Fiat-backed stablecoins
Fiat-backed stablecoins are designed to mirror the U.S. dollar and the value of traditional currencies, such as the euro, is by far the most popular category. Their issuers claim they maintain a reserve of liquid assets to back stablecoins on the blockchain. Ideally, they hold reserves in cash or cash equivalents (such as Treasury bonds) that equal or exceed the circulating supply of their stablecoin. Tether’s USDT and Circle’s USDC are typical examples of fiat-backed stablecoins.

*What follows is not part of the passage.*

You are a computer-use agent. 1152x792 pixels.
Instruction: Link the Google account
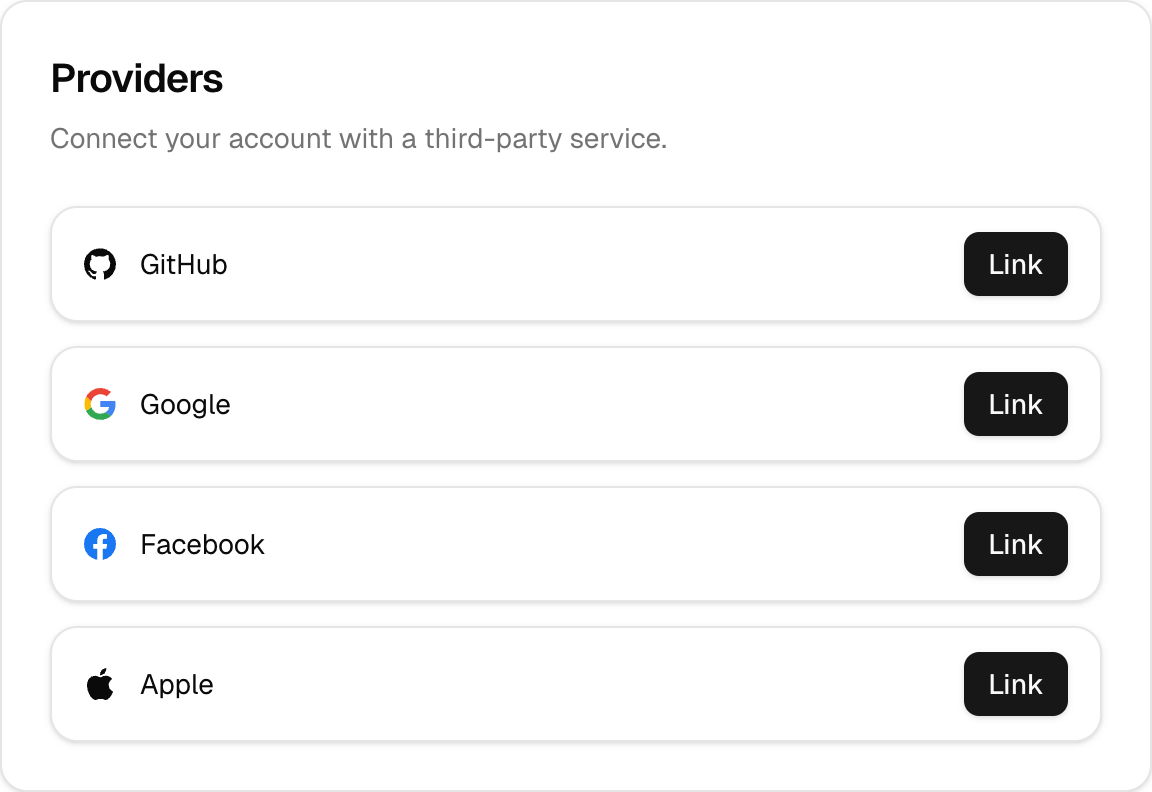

Stablecoins backed by fiat currencies are often used for transactions, remittances and lending activities in the field of decentralized finance. However, these stablecoins are centralized, their reserves may include volatile and risky assets, and the lack of independent third-party audits creates additional risks. Nonetheless, the popularity, liquidity, and resistance to price manipulation of fiat-backed stablecoins underscore their importance in the cryptocurrency space.
Cryptocurrency-backed stablecoins
As the name suggests, cryptocurrency-backed stablecoins are Cryptocurrency-backed as collateral. However, due to the volatility of cryptocurrencies, cryptocurrency-backed stablecoins often require overcollateralization to a specific ratio to ensure stability. For example, the collateralization requirement is 150%, meaning a user would need to deposit $150 worth of cryptocurrency in order to mint $100 of stablecoins. The best example of a cryptocurrency-backed stablecoin is MakerDAO’s DAI, which is currently the largest cryptocurrency-backed stablecoin by market capitalization.

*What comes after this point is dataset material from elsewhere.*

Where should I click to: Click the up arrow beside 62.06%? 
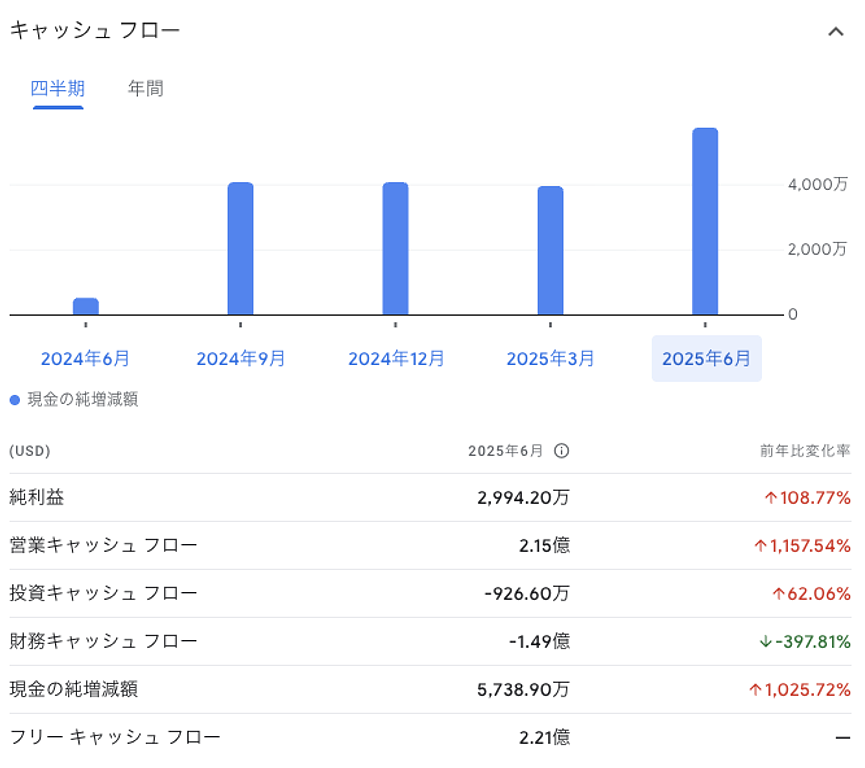(777, 594)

Cryptocurrency-backed stablecoins are decentralized and trustless, but they are not without risks. Volatility in the collateral backing these stablecoins has the potential to disrupt their pegs, potentially automatically liquidating the underlying collateral if prices collapse.
Algorithmic stablecoins
Algorithmic stablecoins use algorithms and incentive mechanisms to maintain their price stability . Unlike collateralized fiat-backed stablecoins or over-collateralized cryptocurrency-backed stablecoins, algorithmic stablecoins typically operate undercollateralized. This means they do not rely on asset reserves to realize their value.
The stability of algorithmic stablecoins depends largely on market demand. If demand drops below a certain threshold, the entire system collapses. This is exactly what happened last year, when the TerraUSD stablecoin experienced a major decoupling event that saw its price fall below $1, causing a massive sell-off and causing the price of Luna, the governance token of the Terra blockchain system, to drop. In May 2022, the collapse of Terra -Luna wiped more than $40 billion from investor wealth in just a few days.
Despite these potential drawbacks, the transparency and decentralization offered by algorithmic stablecoins may be attractive to some users as to how they operate Fully controlled by auditable code.
Finally, there are asset-backed stablecoins, such as Paxos Gold and Tether Gold, which claim to be backed by physical reserves of precious metals, providing stability through tangible assets.